Dalam sepuluh tahun kekuasaannya, Hugo Chavez telah melakukan reformasi ekonomi dan sosial yang spektakuler yang khususnya telah meningkatkan standar hidup sektor-sektor yang paling rentan dalam masyarakat; dia telah melengkapi negaranya dengan kedaulatan politik dan ekonomi; menanamkan rasa martabat nasional kepada warganya; memberi Venezuela status internasional, yang prestisenya tidak berhenti meningkat di Dunia Ketiga; mengelompokkan sebagian besar negara-negara Amerika Latin di sekitar Alternativa Bolivariana para las Américas (ALBA, Alternatif Bolivarian untuk Amerika), sebuah proyek emansipatoris dan integrasi; dan telah mengubah solidaritas terhadap kelompok yang paling membutuhkan menjadi prinsip dasar politik luar negerinya. Secara singkat, hal-hal inilah yang menjadi akar popularitas pemimpin Venezuela tersebut.9
Meski demikian, Hugo Chavez belum menghadapi setidaknya empat tantangan besar: penurunan harga minyak bumi yang menjadi sandaran perekonomian Venezuela; tingkat kriminalitas yang meskipun menurun, namun masih menjadi masalah serius; tingkat inflasi yang masih tinggi; tingkat korupsi meskipun rendah namun terjadi di beberapa wilayah kekuasaan, dan, yang terpenting, sebuah oposisi yang menolak untuk merendahkan diri untuk [bermain sesuai aturan] permainan demokrasi, melipatgandakan kampanye disinformasi media yang efisiensinya tidak dapat disangkal. Namun, pemilu tanggal 15 Februari lalu menggambarkan kepercayaan rakyat Venezuela terhadap Presiden mereka untuk menghadapi hambatan-hambatan tersebut dan melanjutkan politiknya dalam membangun sebuah alternatif terhadap neoliberalisme yang biadab, di mana manusialah yang menjadi jantung dari proyek masyarakat.
Catatan
1 Pasal 160, 162, 174, 192, dan 230 Konstitusi Republik Bolivarian Venezuela.

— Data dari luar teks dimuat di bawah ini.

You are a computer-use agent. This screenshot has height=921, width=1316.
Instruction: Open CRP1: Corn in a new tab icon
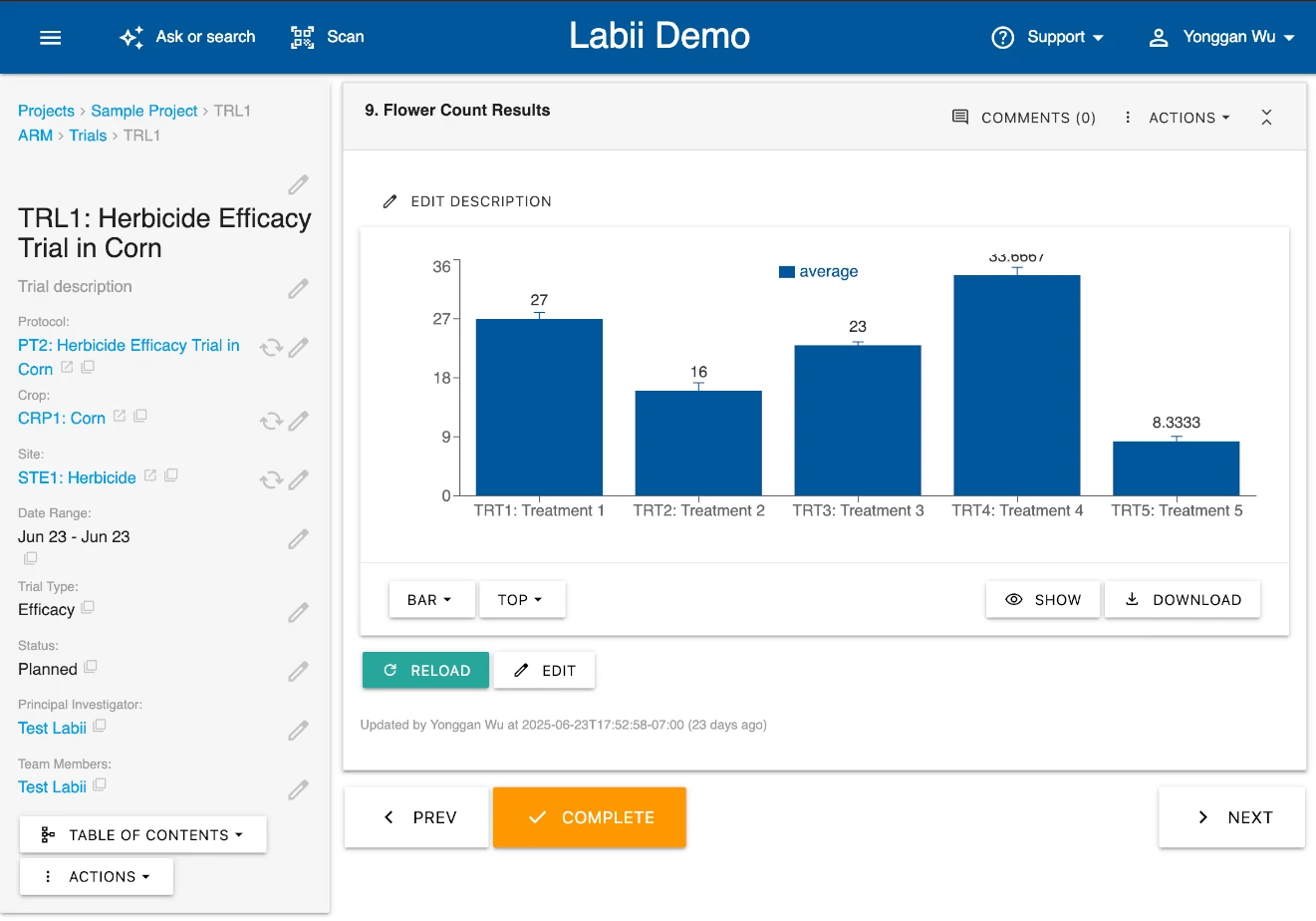click(x=120, y=417)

2 Casto Ocando, 'Chavez gana el referendo'; Chavez memenangkan referendum. El Nuevo Herald, 15 Februari 2009. Agencia Bolivariana de Noticias, 'El 15F se impuso la fuerza socialista del pueblo'; Pada tanggal 15 Februari, kekuatan sosialis rakyat berkuasa. 19 Februari 2009.
3 Pascual Serrano, 'Aceptar a Chávez'; Menerima Chavez. Diterjemahkan ke dalam bahasa Inggris oleh Machetera. Publik, 18 de 18 Februari 2009. Maurice Lemoine, 'Le Venezuela persiste et signe', Le Monde Diplomatique, 18 Februari 2009.
4 EFE, 'Rosales atribuye resultados del referendo a la represión'; Rosales mengaitkan hasil referendum dengan represi. 17 Februari 2009. Agencia Bolivariana de Noticias, 'Oposición no concreta en Contraloría denuncias mediáticas sobre ventajismo'; Pihak oposisi tidak merinci tuduhan media mengenai ketidakjujuran Komisi Audit. 17 Februari 2009.
5 The Associated Press, 'Grupo de Río felicita a Venezuela por referendo'; Kelompok Rio mengucapkan selamat kepada Venezuela atas referendumnya. 19 Februari 2009.
6 Nestor Ikeda, 'Estados Unidos legitima el referendo chavista'; Amerika Serikat melegitimasi referendum Chavista. Associated Press, 18 Februari 2009.
7 Agence France Presse, 'Oposición venezolana mengakui derrota pero llama a 'seguir la lucha''; Oposisi Venezuela mengakui kekalahan namun menyerukan untuk 'melanjutkan perjuangan'. 15 Februari 2009.
8 Agencia Bolivariana de Noticias, 'Esta victoria es de todos los pueblos de América Latina'; Ini adalah kemenangan seluruh rakyat Amerika Latin. 15 Februari 2009.
9 Salim Lamrani, 'Venezuela Baru di bawah Presiden Chavez'; Sumbu Logika. Diterjemahkan ke dalam bahasa Inggris oleh Iris Buehler dan direvisi oleh Les Blough. Le Monde Diplomatique, Desember 2008.
Salim Lamrani adalah dosen sementara di Universitas Paris Descartes dan Universitas Paris-Est Marne-la-Vallée dan jurnalis Perancis, spesialis hubungan antara Kuba dan US. Dia baru saja menerbitkan Doble Moral. Kuba, la Unión Europea dan los derechos humanos; [Standar ganda. Kuba, Uni Eropa dan Hak Asasi Manusia.] (Hondarribia: Editorial Hiru, 2008).
Hubungi penulis
ZNetwork didanai semata-mata melalui kemurahan hati para pembacanya.